腎臓病と付き合うための迷信

  ”飲むものがないときは水を飲め.お茶は口から出すな “ということです。 高齢者は毎日2,500ml以上の水を飲み.特に暑い夏には.軽いお茶を飲むなどして.適時の水分補給に気を配る必要があります。 水をたくさん飲むと.尿量が増えて尿の濃縮を防ぐだけでなく.腎盂・尿管の蠕動運動が促進され.沈殿性の結石が尿と一緒に排出されやすくなって腎臓結石の発生を防ぐほか.腎臓の排尿機能が強化されて毒素がたまりにくくなると言われています。 また.急性腎盂腎炎.尿道炎.膀胱炎などの尿路感染症の患者さんでは.適時の診察と投薬に加え.水分を多く摂り.排尿を多くすることが病気の回復に大変有効です。  正常な人の1日の排尿量は1500〜2000mlですが.急性腎炎.乏尿やネフローゼ症候群を伴う急性腎不全.乏尿やむくみを伴う慢性腎不全の患者さんは.水分摂取量をコントロールする必要があります。 飲んでも飲んでも出ないと.体内の水分が滞留して浮腫を悪化させ.高血圧も悪化させやすいからです。 尿量が増えれば水分摂取量も緩和されます。 尿量が正常な患者さんでは.水分の摂取量は制限されません。 また.透析患者さんの水分摂取については.個別に判断する必要があります。 透析開始当初は.腎機能がある程度残存しているため.ある程度の尿量がありますが.透析時間が長くなると.残存腎機能が徐々に失われ.尿量が少なくなるため.水分摂取を厳密にコントロールする必要があります。 昔は.透析患者は自由に飲食してもよいという考え方がありましたが.最近は透析患者も体積が過大になり.むくみや血圧のコントロール不良などが起こると考えられています。

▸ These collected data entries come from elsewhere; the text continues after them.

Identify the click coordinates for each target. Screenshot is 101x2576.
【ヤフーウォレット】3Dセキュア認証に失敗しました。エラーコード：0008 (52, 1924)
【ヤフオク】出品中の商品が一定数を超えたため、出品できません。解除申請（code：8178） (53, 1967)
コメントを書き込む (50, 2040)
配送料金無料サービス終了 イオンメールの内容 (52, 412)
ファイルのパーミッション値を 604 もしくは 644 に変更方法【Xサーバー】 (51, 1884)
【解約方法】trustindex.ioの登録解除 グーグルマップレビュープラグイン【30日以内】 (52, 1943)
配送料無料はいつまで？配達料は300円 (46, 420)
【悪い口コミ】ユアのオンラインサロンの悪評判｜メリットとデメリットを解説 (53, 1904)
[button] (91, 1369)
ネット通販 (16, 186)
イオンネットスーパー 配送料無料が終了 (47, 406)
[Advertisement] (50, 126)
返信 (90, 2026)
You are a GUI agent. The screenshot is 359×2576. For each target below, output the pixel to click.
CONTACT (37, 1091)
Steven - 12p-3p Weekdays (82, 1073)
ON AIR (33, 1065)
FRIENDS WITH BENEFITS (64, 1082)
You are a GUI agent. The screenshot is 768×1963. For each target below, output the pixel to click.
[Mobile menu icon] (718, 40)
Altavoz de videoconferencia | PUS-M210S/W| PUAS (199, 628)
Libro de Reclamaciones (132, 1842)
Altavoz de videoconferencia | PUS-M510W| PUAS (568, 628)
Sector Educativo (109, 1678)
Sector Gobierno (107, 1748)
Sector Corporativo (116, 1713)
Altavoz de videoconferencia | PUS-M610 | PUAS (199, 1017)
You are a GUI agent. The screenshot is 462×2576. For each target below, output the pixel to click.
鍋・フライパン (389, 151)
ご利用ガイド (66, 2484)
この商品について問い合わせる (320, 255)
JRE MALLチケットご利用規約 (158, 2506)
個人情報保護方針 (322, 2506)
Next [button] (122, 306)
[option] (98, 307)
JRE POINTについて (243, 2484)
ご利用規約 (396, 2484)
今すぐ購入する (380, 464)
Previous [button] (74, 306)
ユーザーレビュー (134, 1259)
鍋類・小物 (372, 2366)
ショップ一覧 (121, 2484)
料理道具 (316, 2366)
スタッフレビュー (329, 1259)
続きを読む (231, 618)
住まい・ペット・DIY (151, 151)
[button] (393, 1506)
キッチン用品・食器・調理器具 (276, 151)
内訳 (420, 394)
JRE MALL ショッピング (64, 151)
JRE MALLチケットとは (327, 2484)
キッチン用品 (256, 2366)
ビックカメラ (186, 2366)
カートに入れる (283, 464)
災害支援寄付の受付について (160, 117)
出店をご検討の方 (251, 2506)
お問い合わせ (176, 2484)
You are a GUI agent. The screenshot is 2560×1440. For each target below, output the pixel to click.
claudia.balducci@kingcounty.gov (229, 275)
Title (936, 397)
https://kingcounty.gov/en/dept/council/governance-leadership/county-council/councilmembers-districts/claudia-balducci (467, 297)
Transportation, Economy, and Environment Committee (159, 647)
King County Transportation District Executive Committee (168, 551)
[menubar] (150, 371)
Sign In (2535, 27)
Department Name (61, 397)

”出力に対して摂取を計る “という原則は同じはずです。  腎臓病の人がスープを飲んでもいいのですか? 腎臓の機能が正常であれば.どんなスープを作ってもいいという厳しい制限はありません。 魚.鶏肉.赤身肉.卵など.どれもスープに使えますし.薬膳料理としてハーブを少々加えてもいいでしょう。 例えば.鶏肉に含まれるRadix et Rhizoma GinsengとRadix Astragali.赤身肉に含まれるLotus seedsとTzatzikiは脾臓を強化し.Cordycepsを含む鴨は陰を養い腎を強化し.Poriaを含む亀は陰を養い水分補給を促します。 腎不全や痛風の患者さんには.腎機能に有害なプリン体やリンを多く含み.痛風を誘発する可能性があるため.肉料理のスープは避けるよう注意が必要です。  腎臓病に強いお茶を飲んでもいいのですか? お茶を飲むと.食べ物の消化を助け.一定の効果が期待できます。 しかし.強いお茶は.お茶のタンニン酸が食品中の鉄と結合して不溶性の沈殿物となり.消化管で吸収されないため.特に食後.鉄不足のために血液の生産に影響を与え.時間が経つと.鉄欠乏性貧血が起こるので.食事の1時間前と1時間後に強いお茶を飲まない方がよいでしょう。 お茶を飲むのをやめる必要はありません。 結石の患者さんは.強いお茶を飲まないように注意することも必要です。  さらに.私たちはいくつかの悪い食習慣を変えることにも注意を払う必要があります。五味に偏りすぎず.辛くて濃い.脂っこい.甘すぎる.塩辛い.辛すぎる.バーベキューなどの刺激の強い食べ物は避けるようにしましょう。 メロンの種でハイになったり.砂糖を食べたりと.悪い食習慣の中には.喉のつまりや腎臓病を悪化させるものがあります。 食後に口をゆすいで.のどに残った食べかすを洗い流すと.のどの痛みの発生を抑えることができるので.腎臓病の再発を抑えることができます。